Gregg V. Georgia (1976)

In the case of Gregg v. Georgia, Troy Gregg was charged with committing armed robbery and murder. A few days after the crime, Gregg was arrested in Asheville, North Carolina. The .25 caliber pistol used to kill the two victims was found in the Gregg’s pocket. The petitioner then signed a statement in which he admitted shooting and then robbing the two victims.

The trial was to following the traditional two stage procedure in Georgia, a guilt stage followed by a sentencing stage. At the sentencing stage, the petitioner’s lawyer offered no additional evidence, but rather made lengthy arguments dealing with the legitimacy of capital punishment. The jury was instructed to recommend either a death sentence or a life prison sentence on each count. The jury claimed that it “would not be authorized to consider imposing the penalty of death unless it first found beyond a reasonable doubt one of these aggravating circumstances: (1) that the murder was committed while the offender was engaged in the commission of other capital felonies, i.e. the armed robberies of the victims; (2) that he committed the murder for the purpose of receiving the victims’ money and automobile; or (3) that the murder was “outrageously and wantonly vile, horrible and inhuman” in that it “involved the depravity of [the] mind of the defendant.” The jury found that the first and second circumstances held true, and they returned verdicts of death on each account. The Supreme Court of Georgia affirmed these convictions.

The petitioner then challenged the ruling of the death penalty, citing “cruel and unusual punishment” under the Eighth and Fourteenth Amendments. The case was then brought to the US Supreme Court. The main legal question in this case reads as follows: “Is the death penalty considered cruel and unusual punishment under the 8th and 14th Amendments?” The holding of the case was 7-2 “No” and the opinion was written by Justice Stewart.

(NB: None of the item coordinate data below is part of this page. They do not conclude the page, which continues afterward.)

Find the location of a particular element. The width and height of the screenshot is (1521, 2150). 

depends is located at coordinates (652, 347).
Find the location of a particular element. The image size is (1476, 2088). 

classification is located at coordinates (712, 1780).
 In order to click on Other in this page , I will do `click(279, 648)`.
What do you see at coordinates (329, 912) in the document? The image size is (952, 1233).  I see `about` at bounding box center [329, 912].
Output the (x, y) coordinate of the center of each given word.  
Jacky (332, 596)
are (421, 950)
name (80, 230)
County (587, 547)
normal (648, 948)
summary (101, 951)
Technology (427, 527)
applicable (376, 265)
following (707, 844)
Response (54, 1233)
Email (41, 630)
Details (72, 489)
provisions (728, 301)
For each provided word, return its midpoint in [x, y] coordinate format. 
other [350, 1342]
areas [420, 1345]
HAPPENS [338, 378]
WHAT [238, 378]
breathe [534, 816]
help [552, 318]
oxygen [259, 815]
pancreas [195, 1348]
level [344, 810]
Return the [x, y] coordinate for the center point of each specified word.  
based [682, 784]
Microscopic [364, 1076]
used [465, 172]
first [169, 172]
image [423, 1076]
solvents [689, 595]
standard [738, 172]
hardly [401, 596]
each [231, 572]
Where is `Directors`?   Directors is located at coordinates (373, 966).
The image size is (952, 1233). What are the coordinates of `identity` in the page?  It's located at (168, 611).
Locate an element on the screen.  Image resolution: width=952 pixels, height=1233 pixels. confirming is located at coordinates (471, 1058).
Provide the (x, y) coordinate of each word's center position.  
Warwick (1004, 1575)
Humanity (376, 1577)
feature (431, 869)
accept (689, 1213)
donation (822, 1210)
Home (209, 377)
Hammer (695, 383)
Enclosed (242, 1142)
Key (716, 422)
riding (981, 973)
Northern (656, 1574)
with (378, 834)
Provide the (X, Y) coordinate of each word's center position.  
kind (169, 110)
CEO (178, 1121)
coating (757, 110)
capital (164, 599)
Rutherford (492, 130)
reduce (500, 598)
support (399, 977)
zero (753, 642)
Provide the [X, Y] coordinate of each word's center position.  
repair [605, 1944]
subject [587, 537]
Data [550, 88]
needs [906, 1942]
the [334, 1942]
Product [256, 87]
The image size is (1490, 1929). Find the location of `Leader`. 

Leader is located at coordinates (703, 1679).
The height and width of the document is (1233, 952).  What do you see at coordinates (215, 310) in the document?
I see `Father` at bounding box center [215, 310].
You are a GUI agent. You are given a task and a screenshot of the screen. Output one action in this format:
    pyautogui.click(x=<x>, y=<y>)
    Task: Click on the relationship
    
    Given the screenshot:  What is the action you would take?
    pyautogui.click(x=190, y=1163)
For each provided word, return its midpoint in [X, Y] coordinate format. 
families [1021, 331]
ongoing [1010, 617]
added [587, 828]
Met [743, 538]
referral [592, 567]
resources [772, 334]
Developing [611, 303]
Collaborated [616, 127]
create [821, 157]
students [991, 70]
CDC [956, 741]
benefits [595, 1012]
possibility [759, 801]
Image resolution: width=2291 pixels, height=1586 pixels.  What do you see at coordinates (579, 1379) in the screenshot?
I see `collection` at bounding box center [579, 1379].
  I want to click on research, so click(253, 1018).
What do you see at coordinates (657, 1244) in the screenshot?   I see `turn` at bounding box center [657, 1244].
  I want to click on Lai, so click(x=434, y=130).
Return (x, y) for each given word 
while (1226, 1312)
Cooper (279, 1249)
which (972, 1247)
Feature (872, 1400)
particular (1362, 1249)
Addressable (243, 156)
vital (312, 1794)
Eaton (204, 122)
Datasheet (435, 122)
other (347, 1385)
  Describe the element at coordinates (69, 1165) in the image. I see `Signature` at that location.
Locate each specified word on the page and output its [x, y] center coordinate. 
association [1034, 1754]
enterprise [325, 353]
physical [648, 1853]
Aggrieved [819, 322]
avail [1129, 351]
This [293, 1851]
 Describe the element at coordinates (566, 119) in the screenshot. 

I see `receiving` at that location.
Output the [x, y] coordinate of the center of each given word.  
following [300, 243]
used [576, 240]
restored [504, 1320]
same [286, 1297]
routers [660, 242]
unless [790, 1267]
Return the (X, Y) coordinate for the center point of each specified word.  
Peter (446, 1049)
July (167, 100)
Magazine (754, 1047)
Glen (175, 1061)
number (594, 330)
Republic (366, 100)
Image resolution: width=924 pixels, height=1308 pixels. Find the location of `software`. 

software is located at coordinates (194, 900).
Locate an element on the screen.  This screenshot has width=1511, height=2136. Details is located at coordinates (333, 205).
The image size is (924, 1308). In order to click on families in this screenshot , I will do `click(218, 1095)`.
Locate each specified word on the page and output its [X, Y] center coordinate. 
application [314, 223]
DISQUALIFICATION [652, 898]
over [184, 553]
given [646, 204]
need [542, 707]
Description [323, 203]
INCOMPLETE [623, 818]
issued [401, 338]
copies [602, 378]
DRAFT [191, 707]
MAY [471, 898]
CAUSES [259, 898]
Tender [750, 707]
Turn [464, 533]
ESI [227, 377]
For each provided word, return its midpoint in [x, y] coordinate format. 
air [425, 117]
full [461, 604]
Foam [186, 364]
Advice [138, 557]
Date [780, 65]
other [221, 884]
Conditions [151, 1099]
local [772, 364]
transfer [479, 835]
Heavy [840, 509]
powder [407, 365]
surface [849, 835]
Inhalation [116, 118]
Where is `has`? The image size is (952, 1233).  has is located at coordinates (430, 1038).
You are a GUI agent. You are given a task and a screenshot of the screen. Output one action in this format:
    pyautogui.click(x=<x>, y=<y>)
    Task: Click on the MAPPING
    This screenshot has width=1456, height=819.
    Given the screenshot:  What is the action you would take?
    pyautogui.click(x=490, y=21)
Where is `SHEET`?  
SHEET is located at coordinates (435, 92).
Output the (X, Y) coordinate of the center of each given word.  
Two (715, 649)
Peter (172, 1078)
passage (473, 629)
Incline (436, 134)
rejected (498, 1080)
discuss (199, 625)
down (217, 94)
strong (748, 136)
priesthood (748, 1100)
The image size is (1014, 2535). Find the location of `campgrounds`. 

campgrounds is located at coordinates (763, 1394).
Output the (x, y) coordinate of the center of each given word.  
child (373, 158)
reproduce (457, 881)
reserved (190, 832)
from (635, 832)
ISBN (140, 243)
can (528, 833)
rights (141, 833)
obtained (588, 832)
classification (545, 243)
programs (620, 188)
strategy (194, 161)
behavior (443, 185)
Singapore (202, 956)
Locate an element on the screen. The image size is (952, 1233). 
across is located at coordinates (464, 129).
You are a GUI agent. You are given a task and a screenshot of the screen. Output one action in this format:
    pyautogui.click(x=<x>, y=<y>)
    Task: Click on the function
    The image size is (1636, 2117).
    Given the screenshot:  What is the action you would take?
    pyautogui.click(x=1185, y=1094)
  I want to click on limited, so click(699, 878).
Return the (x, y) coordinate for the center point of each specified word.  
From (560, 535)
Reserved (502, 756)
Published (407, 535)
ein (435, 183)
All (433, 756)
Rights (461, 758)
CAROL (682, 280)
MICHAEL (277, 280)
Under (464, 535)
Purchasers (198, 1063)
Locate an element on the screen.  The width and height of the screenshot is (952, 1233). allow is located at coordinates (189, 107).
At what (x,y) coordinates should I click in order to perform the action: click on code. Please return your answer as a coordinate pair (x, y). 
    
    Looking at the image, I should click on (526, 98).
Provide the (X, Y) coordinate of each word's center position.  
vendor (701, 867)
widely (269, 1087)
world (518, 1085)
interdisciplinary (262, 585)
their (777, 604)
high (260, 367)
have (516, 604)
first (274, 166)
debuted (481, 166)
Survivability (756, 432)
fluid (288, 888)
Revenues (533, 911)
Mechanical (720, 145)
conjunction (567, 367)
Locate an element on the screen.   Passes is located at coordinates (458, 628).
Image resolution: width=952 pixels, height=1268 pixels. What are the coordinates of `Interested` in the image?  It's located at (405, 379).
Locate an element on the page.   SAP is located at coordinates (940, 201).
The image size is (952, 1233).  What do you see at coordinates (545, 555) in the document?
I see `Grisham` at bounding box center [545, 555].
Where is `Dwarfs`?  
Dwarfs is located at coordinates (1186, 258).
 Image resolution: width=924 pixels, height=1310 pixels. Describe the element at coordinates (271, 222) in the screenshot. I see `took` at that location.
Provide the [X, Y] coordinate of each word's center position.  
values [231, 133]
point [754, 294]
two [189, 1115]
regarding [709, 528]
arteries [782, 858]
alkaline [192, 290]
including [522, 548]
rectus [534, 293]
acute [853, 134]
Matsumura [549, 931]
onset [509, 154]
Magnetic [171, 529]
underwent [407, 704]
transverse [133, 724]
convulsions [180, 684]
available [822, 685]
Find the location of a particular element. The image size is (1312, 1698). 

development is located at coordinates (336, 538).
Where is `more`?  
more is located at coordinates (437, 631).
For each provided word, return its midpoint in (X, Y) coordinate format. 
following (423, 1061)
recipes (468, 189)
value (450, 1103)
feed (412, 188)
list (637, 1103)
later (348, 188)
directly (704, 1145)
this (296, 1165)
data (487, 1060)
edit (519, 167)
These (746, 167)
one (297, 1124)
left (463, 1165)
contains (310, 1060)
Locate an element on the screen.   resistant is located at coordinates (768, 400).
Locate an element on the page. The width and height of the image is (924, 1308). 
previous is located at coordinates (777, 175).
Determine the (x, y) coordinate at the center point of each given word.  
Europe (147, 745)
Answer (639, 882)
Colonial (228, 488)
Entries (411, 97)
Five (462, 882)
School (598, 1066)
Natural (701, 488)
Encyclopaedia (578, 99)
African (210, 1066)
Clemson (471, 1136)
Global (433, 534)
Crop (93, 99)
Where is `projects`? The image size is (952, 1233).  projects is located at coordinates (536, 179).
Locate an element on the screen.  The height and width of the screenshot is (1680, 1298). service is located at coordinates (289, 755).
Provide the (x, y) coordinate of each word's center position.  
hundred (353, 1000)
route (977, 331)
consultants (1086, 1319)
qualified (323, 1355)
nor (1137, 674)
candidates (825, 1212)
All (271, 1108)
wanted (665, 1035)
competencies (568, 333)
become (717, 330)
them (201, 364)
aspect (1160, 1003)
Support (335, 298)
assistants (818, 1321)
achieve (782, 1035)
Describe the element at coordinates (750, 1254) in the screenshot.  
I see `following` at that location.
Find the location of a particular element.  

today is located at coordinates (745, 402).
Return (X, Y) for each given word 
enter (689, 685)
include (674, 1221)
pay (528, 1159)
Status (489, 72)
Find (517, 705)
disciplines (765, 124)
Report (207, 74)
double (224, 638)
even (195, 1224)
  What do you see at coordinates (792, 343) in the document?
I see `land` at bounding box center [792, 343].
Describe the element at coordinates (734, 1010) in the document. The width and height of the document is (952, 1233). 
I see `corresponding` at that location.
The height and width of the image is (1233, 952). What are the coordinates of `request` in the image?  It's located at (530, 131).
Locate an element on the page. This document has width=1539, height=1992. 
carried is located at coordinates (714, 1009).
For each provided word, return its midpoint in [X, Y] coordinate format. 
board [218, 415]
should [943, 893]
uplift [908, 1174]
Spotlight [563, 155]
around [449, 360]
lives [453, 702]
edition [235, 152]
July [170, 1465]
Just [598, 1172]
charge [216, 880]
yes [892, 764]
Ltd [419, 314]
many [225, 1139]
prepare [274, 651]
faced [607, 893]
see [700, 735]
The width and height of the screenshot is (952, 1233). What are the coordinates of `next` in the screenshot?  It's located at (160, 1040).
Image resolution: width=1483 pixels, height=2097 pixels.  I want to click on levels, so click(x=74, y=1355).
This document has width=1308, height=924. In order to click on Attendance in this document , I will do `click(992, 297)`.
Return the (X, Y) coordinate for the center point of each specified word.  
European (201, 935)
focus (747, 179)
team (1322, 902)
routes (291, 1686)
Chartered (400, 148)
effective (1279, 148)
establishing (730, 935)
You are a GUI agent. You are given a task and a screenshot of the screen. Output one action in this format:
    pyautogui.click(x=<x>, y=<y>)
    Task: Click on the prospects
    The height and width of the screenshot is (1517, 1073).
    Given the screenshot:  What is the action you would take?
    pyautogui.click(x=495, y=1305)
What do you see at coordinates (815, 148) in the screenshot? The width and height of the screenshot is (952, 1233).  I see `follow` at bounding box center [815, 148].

I agree with Justice Stewart, Justice Powell, and Justice Stevens in their conclusion that capital punishment does not violate the Eighth and Fourteenth Amendments. The Eighth Amendment forbids excessive punishment because it involves the “unnecessary and wanton infliction of pain or because it is grossly disproportionate to the severity of the crime.” The existence of capital punishment was accepted by the Framers of the Constitution, and for the last two centuries, the death penalty for the crime of murder was not seen as invalid. Legislative standards brought about by chosen representatives heavily govern the standards of the death penalty. The standards of the death penalty in Georgia were met when the jury found that Gregg aggravated two of their three circumstance criteria. The deterrence effect is also a valid explanation for capital punishment since it provides a societal benefit. Lastly, capital punishment for the crime of murder cannot be seen as disproportionate to the severity of that crime since they both produce the same outcome. Concluding, I do not believe that capital punishment is a violation of “cruel and unusual” punishment in cases of murder because it is completely proportionate to the crime committed and it also provides a societal benefit. One can go beyond this in their rejection of the death penalty on the basis of morality and the right to take a life. As far as criminal procedure and past legal precedent, capital punishment should not be considered cruel and unusual punishment when used in the right circumstances.